男人的桃花眼裡,盛滿了絕望、委屈、恐懼,他像隻被嫌棄的小狗,對着主人流露出求饒讨好的眼神,看着十分可憐。
他的左臉上,還有一個清晰的紅掌印。
她蹲在地上,用手把着袋子,感覺到男人呼出的熱氣像要把紙袋給燃燒。
呼哧呼哧呼哧……
聽着他的加速呼吸,她心亂如麻。
倪鹿不會心疼男人,但在被他眼神擊中的一瞬,她的心确确實實地疼了。
有了倪鹿的幫助,虞馴的呼吸慢慢恢複正常,在他平複下來後,倪鹿把他扶在自己懷裡,男人閉上眼,靠在她身上,濡濕的睫毛和額頭的汗水顯示着他已脫力。
倪鹿目光冰冷地瞪了楊賀明一眼,楊賀明一直在一邊站着,他雖然占理,但見虞馴這樣,他害怕自己一巴掌把人呼壞了,他的眼圈也紅紅的,被倪鹿一瞪,吓得一個哆嗦,更是不敢說話。
楊超搭了把手,倪鹿把虞馴抱起來,男人的身體在她的懷裡抽動了兩下,但他始終閉着眼,眼角被淚水浸得發紅。
倪鹿将他抱到卧室,放到床上,對跟在後面的楊超使了個眼神,楊超明白,這是讓他照顧虞馴,他點點頭。
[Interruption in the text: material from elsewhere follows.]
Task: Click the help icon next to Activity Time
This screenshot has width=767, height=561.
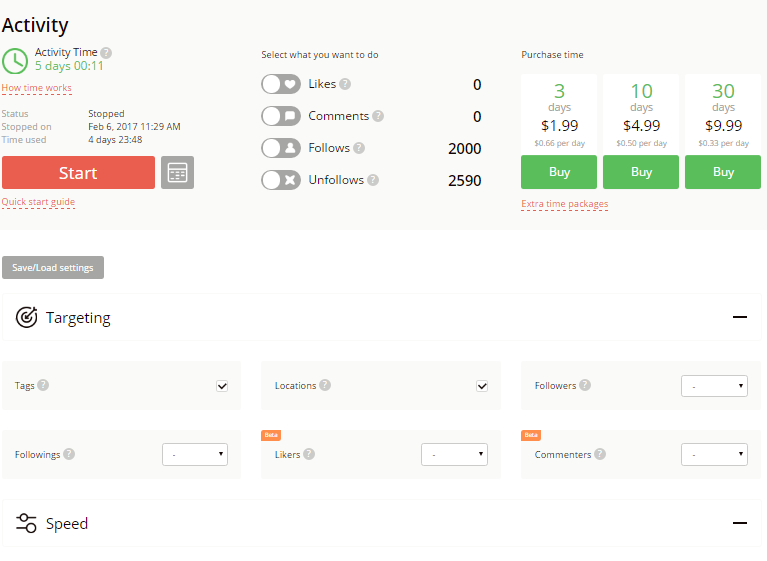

倪鹿回到客廳,沒有好臉色,她問楊賀明,“你打他了?”
楊賀明嘴硬,“打了,怎麼樣。”
倪鹿深呼吸一口氣,說,“我昨天,告訴過你他是什麼人。”
楊賀明自顧自地說,“你包養他。”
“嗯,我就包養他了,怎麼樣。”見他不講理,倪鹿故意學楊賀明說話。
楊賀明被她直截了當的話語戳愣了,哇地一聲哭出來,“倪鹿,你是混球!全世界都知道我們今年就要結婚了,你怎麼能這麼對我!”
倪鹿冷冷道,“全世界關心的事有很多,别太把自己當回事。”
“你答應過我給我面子,給楊家面子……555555”楊賀明傷心地哭起來。
一提到楊家,倪鹿有些煩躁,楊奶奶很喜歡她,而且十分支持她畫畫,成為畫家,楊奶奶曾花千萬買她的畫,她并不想讓老人家傷心。
倪鹿歎口氣,上前抱了抱楊賀明,拍了兩下他肩膀,“好了,别哭了,他不會影響我們結婚。”